This blog has been an unofficial Don’t Say Facebook is Over zone. I’m not quite willing to let go of that stance, especially since statistics suggest that Facebook activity continues to increase worldwide.
But you guys, I really don’t use Facebook that much anymore. And I’m not alone: Lots of my friends have drifted away too. Most of us prefer Twitter now, which means that one of the more interesting features of Facebook–the friend newsfeed–is clogged up by lame quiz results and remediated tweets that I’ve already read. All of the interesting stuff is going on over at twitter now, and Facebook is starting to feel like the social networking version of a print newspaper: I already got all the important news elsewhere, and the rest of what’s there feels like filler.
More significantly, gaining a new Twitter follower feels like a bigger win to me than adding a Facebook friend does.

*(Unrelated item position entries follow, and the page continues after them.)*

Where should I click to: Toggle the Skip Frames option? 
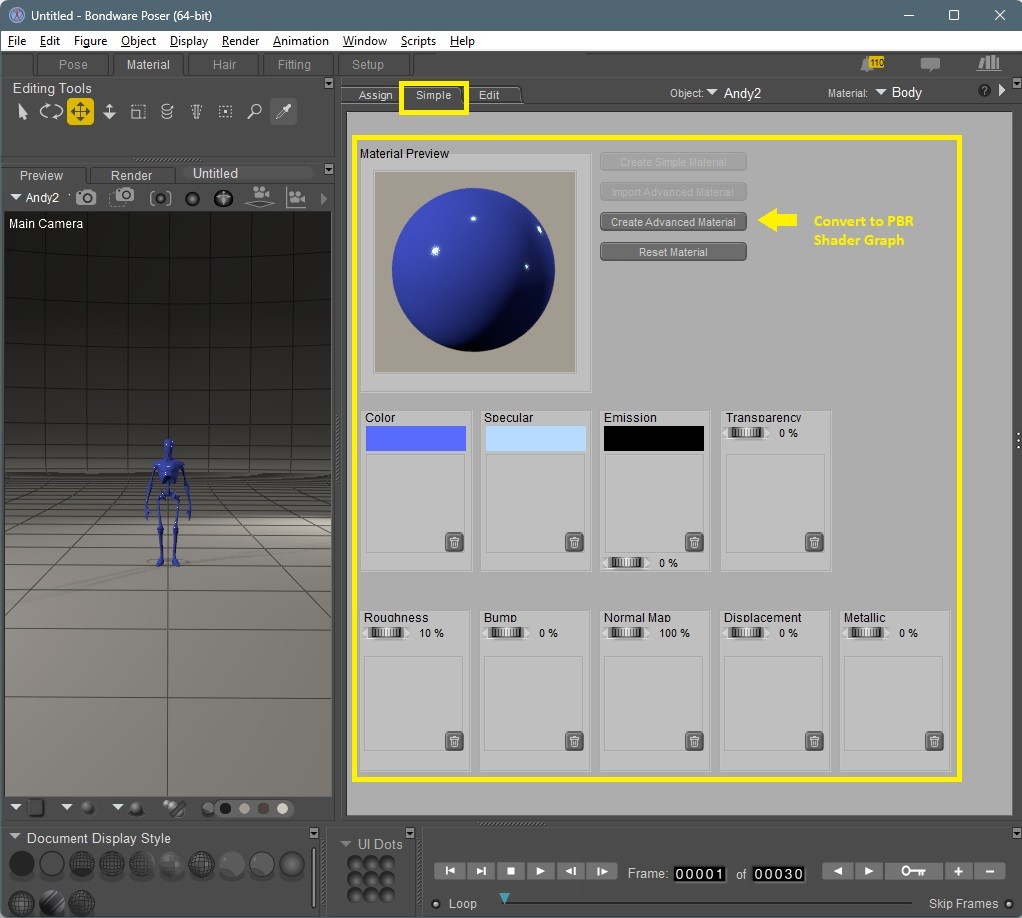1008,904
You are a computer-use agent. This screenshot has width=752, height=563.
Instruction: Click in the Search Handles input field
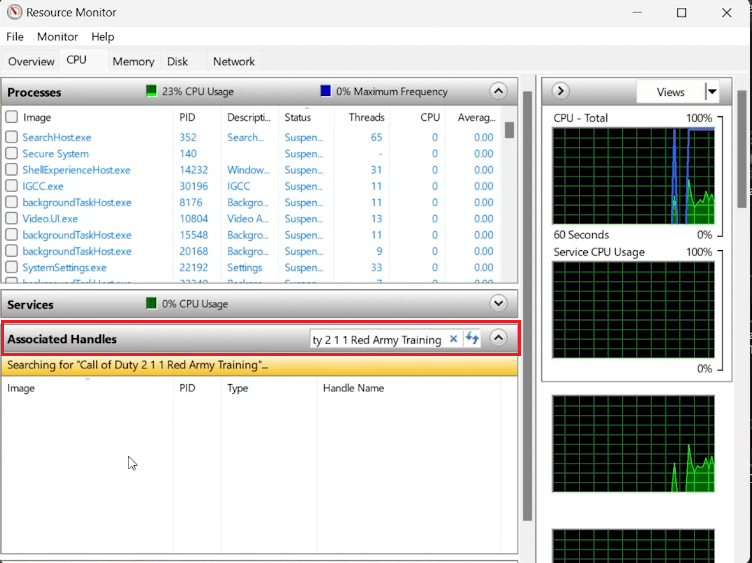click(x=376, y=339)
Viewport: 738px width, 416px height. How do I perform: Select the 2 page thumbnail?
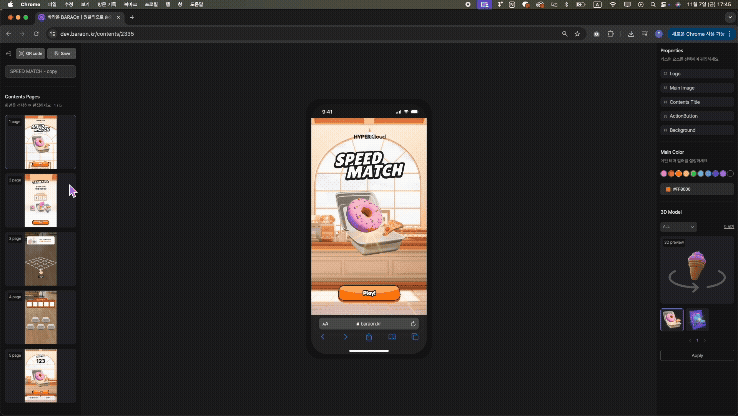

Now, I don’t want to open myself up to accusations of Virginia Heffernanism. I’m not going to argue that my experience is symptomatic of any larger social networking trends. As far as I can tell, Facebook is far from an “online ghost town.” In fact–and this seems important–as Facebook increasingly becomes the domain of an older and generally less social networking-savvy demographic, it’s shifting to accommodate its new users’ needs and interests. Though it has certainly tried, Facebook just can’t keep up with the dynamic, socially complex Twitterspace; and the more it embraces this fact, the more it attempts to fortify the features it can uniquely offer, the more likely its continued success becomes.